Titel: Elektrische Kraftleitung von Tivoli nach Rom.
Autor: Anonymus
Fundstelle: 1892, Band 285/Miszelle 4 (S. 191–192)
URL: http://dingler.culture.hu-berlin.de/article/pj285/mi285mi08_4

Elektrische Kraftleitung von Tivoli nach Rom.

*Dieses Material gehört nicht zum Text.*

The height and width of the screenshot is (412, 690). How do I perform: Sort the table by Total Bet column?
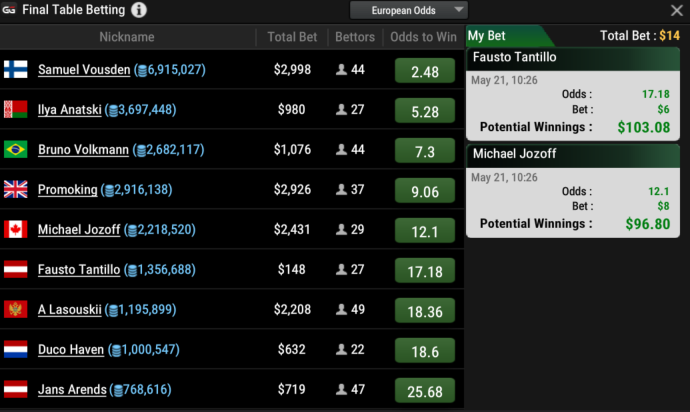(292, 37)
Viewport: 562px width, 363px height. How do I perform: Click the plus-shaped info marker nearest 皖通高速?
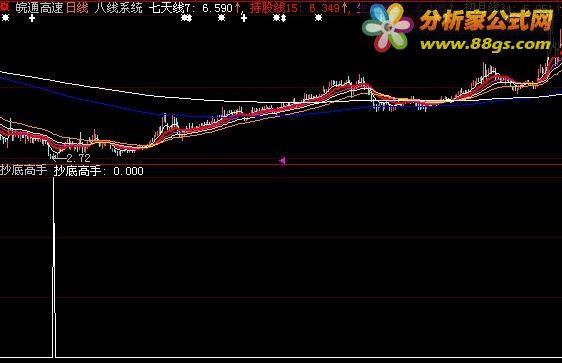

Vor Kurzem ist die seit 1889 in Vorbereitung befindliche elektrische Kraftleitung von Tivoli nach Rom eröffnet worden. Die zum Betriebe des Stromerzeugungswerks erforderliche |192| Wasserkraft wird aus einem Kanal entnommen, welcher das Abflusswasser anderer Wassertriebwerke sammelt, so dass den herrlichen Fällen des Aniene kein Abbruch geschieht. Die römische Gasgesellschaft hat als Eigenthümerin der neuen Anlage vier secundliche Cubikmeter mit 50 m Fallhöhe erworben, etwa 2000 nutzbare , d.h. den zehnten Theil der Kraftleistung, welche der Aniene beim niedrigsten Wasserstand an jener Stelle zu ermitteln vermag. Hiermit werden, einbegriffen die Ersatzmaschinen, sechs grosse Turbinen von je 350 und drei kleine von je 50 getrieben. An erstere sind unmittelbar sechs Wechselstrommaschinen von 45 Ampère Stromstärke und 6000 Volt Potentialdifferenz angeschlossen, an letztere dagegen kleinere Gleichstrommaschinen. Die Uebertragung des mit 5000 Volt gespannten Wechselstroms von dem Stromerzeugungswerk in Tivoli nach dem Umschaltungswerk bei der Porta Pia in Rom erfolgt auf 25 km Länge durch je zwei Kupferseile für Hin- und Rückleitung. Diese 7,5 bis 9,3 m über der Bodenoberfläche angebrachten Seile sind alle 35 m mittels Porcellan-Isolatoren an Stützen aus je zwei gekuppelten flusseisernen -Trägern befestigt. Im Umschaltungswerk erfolgt die Umformung des hochgespannten Wechselstroms in die Verbrauchsleitungen auf doppelte Weise: 1) durch Umformen in Parallelschaltung mit gleichmässiger niedriger Spannung für Glühlampen, 2) durch Maschinen in Gruppenschaltung mit gleichmässiger Stromstärke für Reihen von Lampen und elektrischen Arbeitsmaschinen. Innerhalb der Stadt sind einstweilen 10 km Kabel mit gleichmässiger Spannung und 14 Stromkreise mit Reihenschaltung vorhanden. Zu den 41 auf öffentlichen Plätzen befindlichen Bogenlampen kommen nunmehr weitere 167, mit denen die wichtigsten Strassen beleuchtet werden. Die Ausnutzung der übertragenen Kraft für das Kleingewerbe dürfte sich in Rom nur langsam verwirklichen. Der Entwurf rührt vom Ingenieur Prof. Mengarini her, die Maschinenanlagen sind von Ganz in Budapest entworfen und ausgeführt. (Centralblatt der Bauverwaltung.)